Daddy Issues


In Marshall Goldberg’s play Daddy Issues a gay man, an actor named Donald, hires a ten-year-old boy to pretend to be his son for the benefit of his family. He’s aided in this deception by two friends, a woman named Henrietta and a male buddy named Levi who has a drag act. In the play’s climactic scene Mom and Dad and Grandma come to Donald’s apartment to meet the young boy. As in all farce, the characters are no match for the situation, and we watch as comic bit by comic bit Donald is undone.

Daddy Issues has been presented by David Goldyn Productions at Theatre at St. Clement’s, off-Broadway.

Farce is a difficult and delicate form, but the show’s director, David Goldyn, masters it by keeping everything crisp and snappy. It all moves along allegretto and the pacing never flags. Everything is sharply analyzed and carefully executed.

As Donald, Matt Koplik is animated and well-defined, shouldering the bulk of the comedy. Of all the cast, he alone has that particular nervous energy that enlivens farce. The rest of the cast is serviceable, for the most part executing the broad comedy with the right amount of belief, neither too broad nor too reserved.

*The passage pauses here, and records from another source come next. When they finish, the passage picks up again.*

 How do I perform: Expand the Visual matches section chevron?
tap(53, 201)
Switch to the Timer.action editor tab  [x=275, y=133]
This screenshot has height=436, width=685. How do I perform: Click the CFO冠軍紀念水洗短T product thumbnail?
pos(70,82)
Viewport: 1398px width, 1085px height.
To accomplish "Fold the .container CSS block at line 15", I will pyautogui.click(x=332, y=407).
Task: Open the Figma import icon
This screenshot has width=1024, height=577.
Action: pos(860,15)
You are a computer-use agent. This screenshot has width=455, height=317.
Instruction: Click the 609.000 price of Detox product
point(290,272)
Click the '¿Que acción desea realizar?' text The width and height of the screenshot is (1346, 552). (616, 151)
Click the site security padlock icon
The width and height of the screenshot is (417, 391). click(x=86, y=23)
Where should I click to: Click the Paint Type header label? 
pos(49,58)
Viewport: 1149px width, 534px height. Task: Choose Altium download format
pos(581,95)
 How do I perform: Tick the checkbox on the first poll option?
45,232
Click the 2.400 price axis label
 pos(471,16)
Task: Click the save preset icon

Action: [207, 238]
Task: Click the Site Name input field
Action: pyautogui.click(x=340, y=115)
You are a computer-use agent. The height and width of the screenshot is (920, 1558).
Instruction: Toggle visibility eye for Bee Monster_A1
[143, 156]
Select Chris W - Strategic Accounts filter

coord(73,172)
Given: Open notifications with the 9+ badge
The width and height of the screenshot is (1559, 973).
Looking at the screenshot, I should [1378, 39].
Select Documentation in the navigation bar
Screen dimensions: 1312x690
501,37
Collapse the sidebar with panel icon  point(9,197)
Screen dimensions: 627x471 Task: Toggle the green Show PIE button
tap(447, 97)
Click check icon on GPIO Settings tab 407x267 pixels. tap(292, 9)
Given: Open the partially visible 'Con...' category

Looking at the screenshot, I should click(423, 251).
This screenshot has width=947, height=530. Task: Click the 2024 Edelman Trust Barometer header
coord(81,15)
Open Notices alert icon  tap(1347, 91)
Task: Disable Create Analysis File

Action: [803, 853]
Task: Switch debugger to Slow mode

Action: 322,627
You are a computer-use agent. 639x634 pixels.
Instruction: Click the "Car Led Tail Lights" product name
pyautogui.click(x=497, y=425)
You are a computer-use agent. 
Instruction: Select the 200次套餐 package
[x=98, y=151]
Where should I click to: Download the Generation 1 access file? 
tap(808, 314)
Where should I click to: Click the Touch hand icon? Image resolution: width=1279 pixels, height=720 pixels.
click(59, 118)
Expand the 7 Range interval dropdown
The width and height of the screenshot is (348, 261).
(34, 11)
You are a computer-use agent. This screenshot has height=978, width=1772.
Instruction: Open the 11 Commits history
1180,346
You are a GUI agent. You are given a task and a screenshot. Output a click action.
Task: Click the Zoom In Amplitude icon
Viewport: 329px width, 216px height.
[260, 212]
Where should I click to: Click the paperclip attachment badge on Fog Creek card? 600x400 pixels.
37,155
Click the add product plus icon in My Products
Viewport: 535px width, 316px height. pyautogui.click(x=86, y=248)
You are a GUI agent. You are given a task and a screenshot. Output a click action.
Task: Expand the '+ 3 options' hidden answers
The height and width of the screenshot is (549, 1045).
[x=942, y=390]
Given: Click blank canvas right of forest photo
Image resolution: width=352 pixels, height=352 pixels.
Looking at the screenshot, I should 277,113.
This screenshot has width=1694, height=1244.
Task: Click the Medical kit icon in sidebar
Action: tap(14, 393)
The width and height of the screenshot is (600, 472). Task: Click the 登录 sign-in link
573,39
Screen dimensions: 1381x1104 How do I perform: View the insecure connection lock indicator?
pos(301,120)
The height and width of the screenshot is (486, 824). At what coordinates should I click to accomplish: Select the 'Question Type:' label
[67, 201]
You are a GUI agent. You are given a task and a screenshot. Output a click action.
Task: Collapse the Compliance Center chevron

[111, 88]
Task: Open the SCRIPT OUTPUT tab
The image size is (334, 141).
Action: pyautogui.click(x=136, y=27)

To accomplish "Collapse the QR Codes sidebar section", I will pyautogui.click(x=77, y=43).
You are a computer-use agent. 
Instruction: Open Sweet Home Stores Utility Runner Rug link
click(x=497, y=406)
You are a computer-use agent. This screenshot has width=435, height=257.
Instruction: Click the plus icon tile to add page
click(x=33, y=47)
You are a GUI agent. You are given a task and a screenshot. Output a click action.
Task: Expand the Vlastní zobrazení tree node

Kate Katcher plays Donald’s mother with a grating New York accent, but otherwise fares well. Tony Rossi and Deb Armelino, as Donald’s father and grandmother respectively, are convincing, and Shua Potter as the drag artist is entertaining. Alex Ammerman works well as the ten-year-old, concentrated and, happily, not overly cute. But Elizabeth Klein is colorless as Henrietta, and Allyson Haley flails out of control as the child’s real mother.

Whatever the talents of the cast, the vehicle the Mr. Goldyn has chosen is disappointing. The actors simply do the best they can with a mediocre script. Daddy Issues isn’t a particularly funny play; it’s merely clever. And it centers too much on its only joke, Donald’s presentation of his “son”. The other characters have no comedic problems to solve. Farce needs problems that interact with each other. Without them, the play relies on stereotypes.

Whatever its weaknesses, Daddy Issues is entertaining, and it contributes to Off-Broadway by giving us something unexpected. We’d like to see Mr. Goldyn’s farcical talents applied to a modern-day Feydeau. We’d like, in fact, to see a modern-day Feydeau on any stage. Perhaps Daddy Issues will precipitate a resurgence of farce!